The Literature programme schedules a quarterly gathering centred around a recent publication of a writer with deep ties to the city. The author invites guest speakers and selects pictures and films to elaborate on her perception of cities, landscapes and housing, and the way in which these elements enter into her writing, sometimes to the point of becoming the main subject of the book.
Metropolises
10, 20, 30 million inhabitants: these constantly growing numbers demonstrate migration to cities as one of the major facts of the century. Today, the equivalent of a city of one million inhabitants surfaces every week in western and emerging countries.
The Metropolises programme endeavours to observe and examine the transformations of our cities and the consequences on our societies: urban, suburban and digital changes, preservation and activation of heritages, new political and economic modes, new collective intelligence, regional and global circuits of mobility, etc. The city reveals these changes as much as it is defined by them.
Metropolises develops activities that further knowledge and exchanges between the public, decision-makers, researchers and professionals concerning the city as an inhabited environment, as a shared culture and as a theatre for cohabitation.
Photography
Photography is an essential medium, a privileged entry key, offering a diversity of gazes on the world of architecture and the city.
Its exponential presence on the art scene as on social networks prompts us to approach it in all its singularities.
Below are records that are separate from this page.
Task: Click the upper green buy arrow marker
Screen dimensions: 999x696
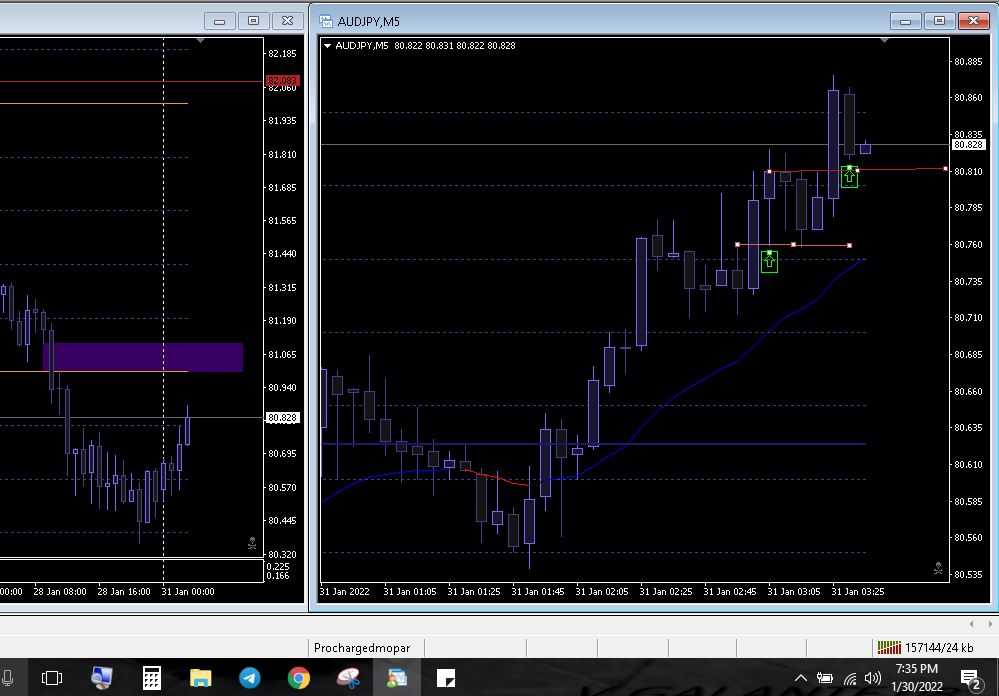Action: click(x=849, y=177)
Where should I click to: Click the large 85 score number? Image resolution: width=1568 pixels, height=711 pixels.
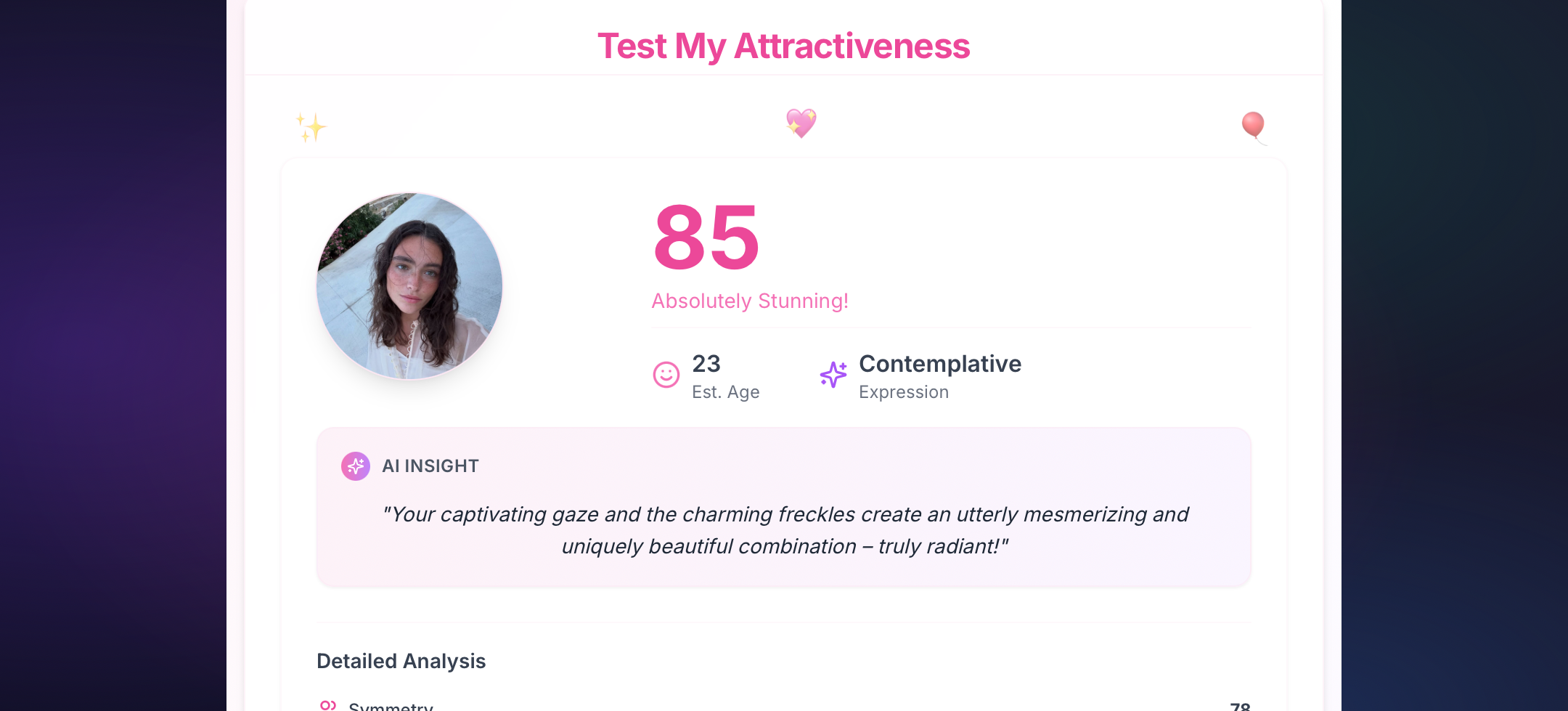706,237
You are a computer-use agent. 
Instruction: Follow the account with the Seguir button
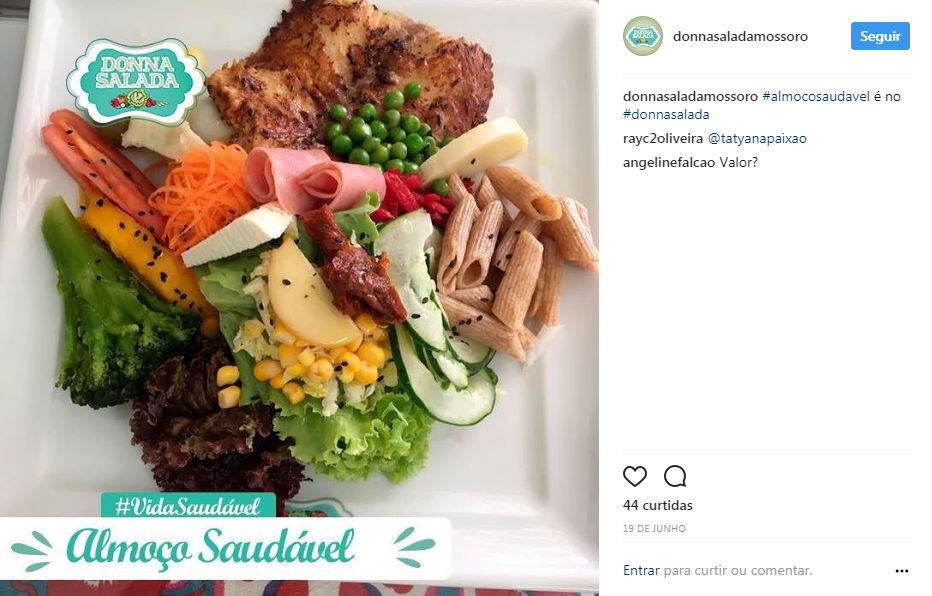[880, 36]
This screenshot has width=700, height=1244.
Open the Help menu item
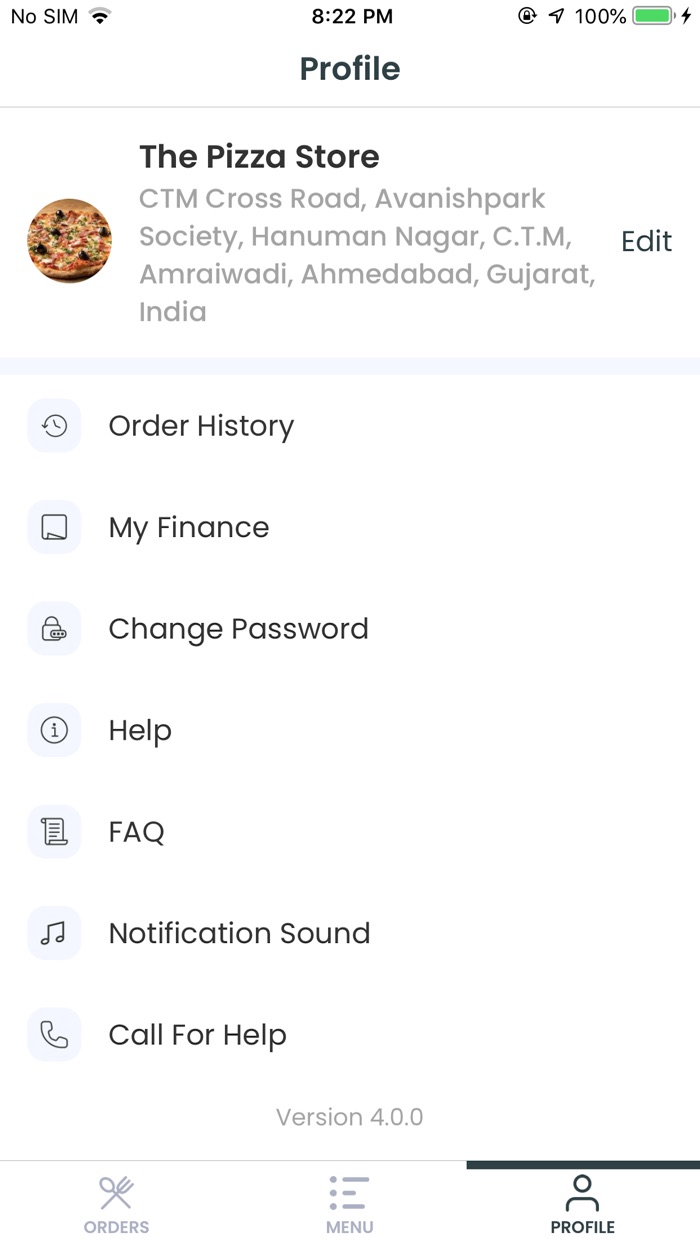point(140,731)
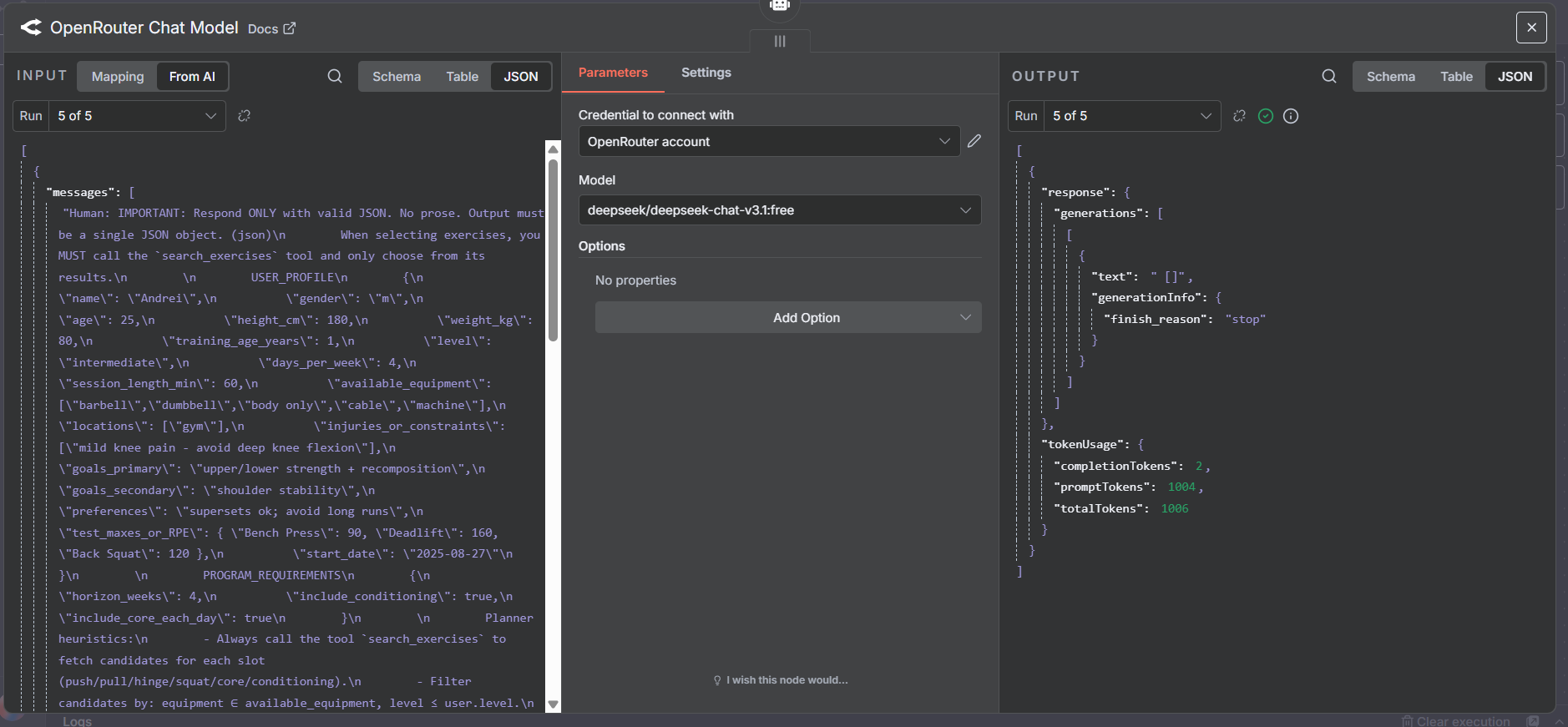This screenshot has height=727, width=1568.
Task: Switch the output view to Schema
Action: tap(1390, 76)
Referring as much to reality as to fiction, photography testifies to and questions the world we live in.
The Photography programme invites the public to compare and contrasts points of view in thought and images. It also calls on moving pictures in the form of videos and multimedia works.
Residence
Every year from 2014 to 2022, the Cité de l'architecture et du patrimoine has hosted a person or team from other fields of creation or knowledge in Residence, to further the exchange between architecture and contemporary cultural action.
From now on, the Residence de la Cité will be open to young architects, with a call for applications for a research-project residency testifying to young contemporary architectural practice. The Residence is a stimulus for activity and reflection within the Cité. The residents are expected to stimulate the public's gaze: through their way of situating architecture, through their critical, prospective and inventive gaze.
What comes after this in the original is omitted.